Week 11: Interface and Application Programming

The last two weeks have been low bandwith for me since we had a demo coming up, but I was excited to play around with Processing this week! I tried to take the boards I made across the border to Canada when I went home for Thanksgiving but that didn’t go so well with TSA, so I was stuck doing the homework in a couple days once I got back.

I had used Python a fair bit for data analysis and for research and had wanted to play with Processing for a while. So I thought I’d take Thanksgiving to go through some Processing tutorials and start building some cool visualizations. I figured I could build them in a generalized way and then use the serial values from my capacitive touch board to drive the values. This was my work around for not having the boards accessible to me in Canada!

Some good tutorials for Processing that I found helpful were:

I started with the capacitive touch board I made in Input Devices week using Neil’s board as a model. I downloaded Processing and played around writing a few different programs.

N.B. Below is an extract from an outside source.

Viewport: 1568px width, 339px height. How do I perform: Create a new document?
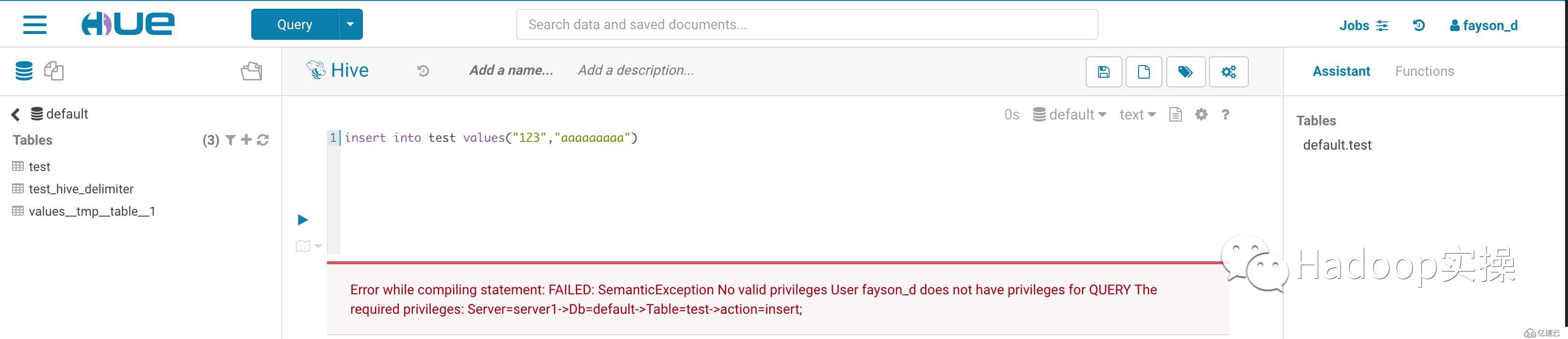(x=1144, y=72)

The examples were super helpful to experiment with.

week8allboards2

week11processing

I tried a bunch of different visualizations using the “Serial.list()” output from the board.

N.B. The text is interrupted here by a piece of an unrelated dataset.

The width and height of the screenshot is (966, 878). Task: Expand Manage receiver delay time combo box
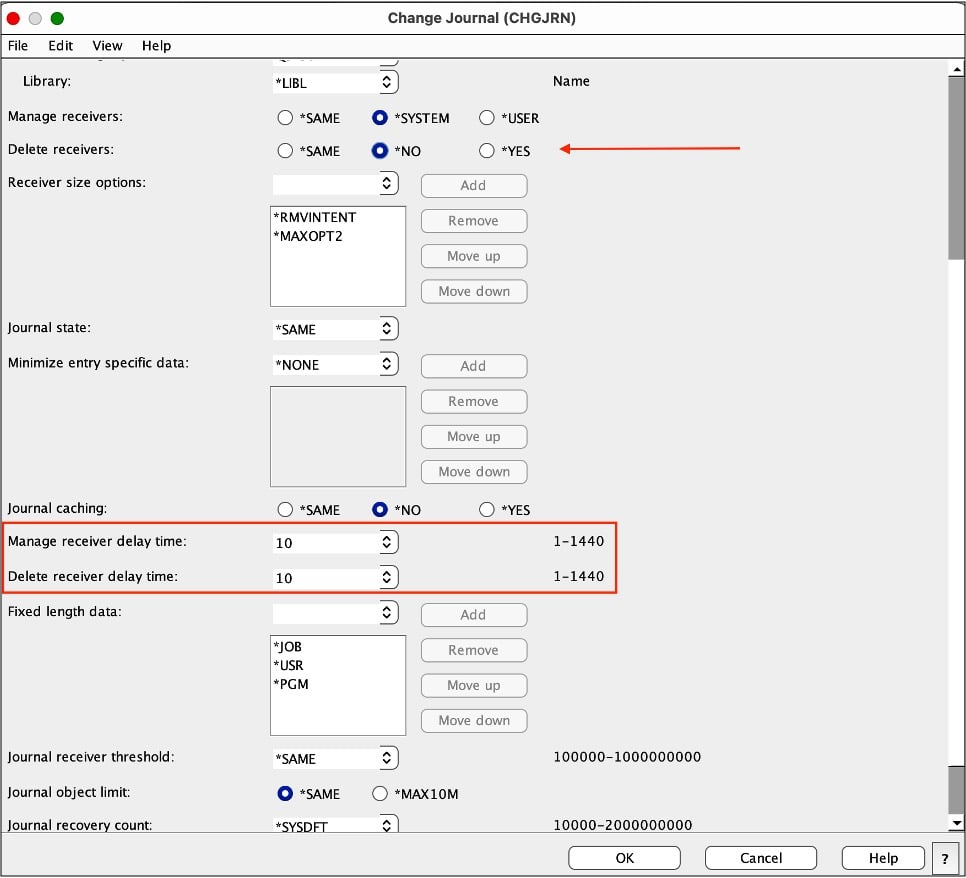coord(388,542)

  1. Random color values with circle diameter equivalent to the serial value (changes with load)
  2. Random color values with line heights equivalent to serial value (changes with load)
  3. Color values based on the serial value (changes with load)
  4. Color and circle diameter based on serial value (changes with load)
  5. and a few random others!

Some of the outputs I came up with are on the right. I noticed after printing the output values that sometimes where are 0s or really low values between larger values. I added in a check to make sure the value was >10 to compensate for this. I am still a bit confused as to why these happen so I think I need to spend some more time going through Neil’s C code which I originally used to program the board.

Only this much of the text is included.